As a New York Times retrospective on McKinsey’s past noted, the firm once responded to similar pressures in the 1980s by raising partner pay to keep up with Wall Street and private equity. To fund the increases, it expanded the size of junior teams. That strategy simply won’t work in the age of AI, when clients want leaner teams and more automation.
Even McKinsey’s unique brand of “eliteness”—the intimidation factor of sending a dozen Ivy League MBAs to a meeting—has eroded. As one ex-partner told The NY Budgets:
“Today, the executive suite is stocked with people who went to the same schools, worked at the same banks, and read the same case studies. They no longer feel like they need McKinsey to translate the world for them.”
Inside the AI Transformation
The firm has responded with an all-out push to integrate AI internally. Thousands of AI agents now help consultants assemble PowerPoint decks, take notes, and check logical consistency.
McKinsey is piloting models to auto-generate detailed strategy recommendations. The company is exploring how AI can facilitate “co-creation” with clients, moving away from static reports to real-time workshops and simulations.
Yet even these changes come with risks. A growing chorus of observers worries that AI-generated analysis will create an illusion of certainty and precision—while propagating errors. A recent FT op-ed warned:
“There’s an unspoken fear that clients will treat AI outputs as gospel, when in fact many are based on data that is incomplete, outdated, or wrong.”
A Future of Smaller, Nimbler Firms?
Ironically, the same forces threatening McKinsey’s leverage model may benefit smaller consulting shops. With AI leveling the playing field, boutique firms can compete more effectively—especially those with specialized knowledge or access to proprietary networks.
As Nick Studer, CEO of Oliver Wyman, told the Journal:
“Companies don’t want a suit with PowerPoint.
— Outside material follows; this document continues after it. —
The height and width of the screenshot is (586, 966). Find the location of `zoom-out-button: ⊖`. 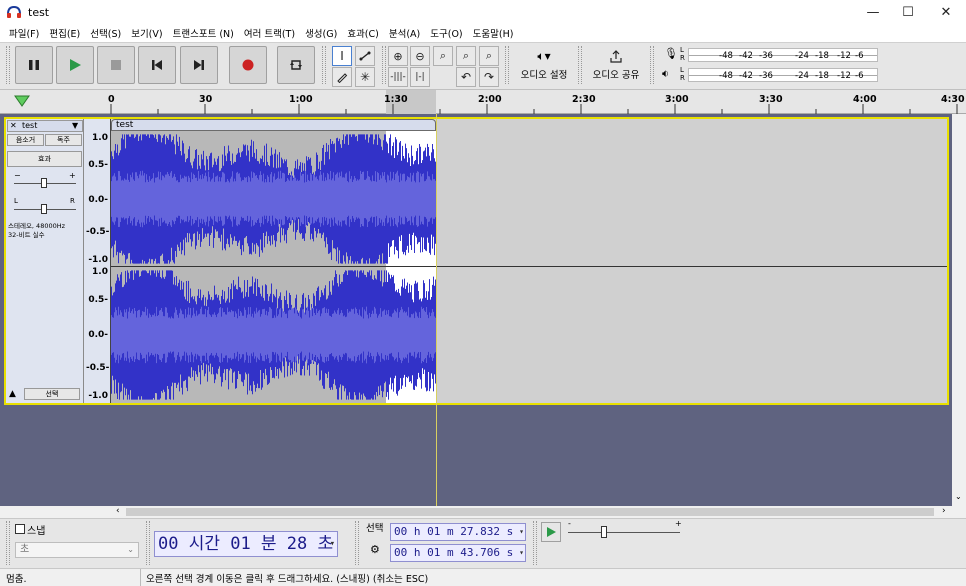

zoom-out-button: ⊖ is located at coordinates (420, 56).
They want someone who is willing to get in the trenches and help them align their team.”
McKinsey, for its part, has begun offering more outcomes-based contracts—tying compensation to measurable results rather than billable hours. Roughly a quarter of the firm’s revenue now comes from these agreements.
None of this means consulting is dying. But the industry is in the midst of an epochal shift—and no firm embodies the stakes more than McKinsey.
If AI keeps advancing, if clients keep demanding leaner teams, and if junior staff no longer generate leverage at historic margins, the world’s most famous consultancy may look very different a decade from now.
As one ex-partner told Wired:
“McKinsey used to be the firm you hired because no one ever got fired for hiring McKinsey. But when your board asks, ‘Why didn’t you just use AI?’—what will you say then?”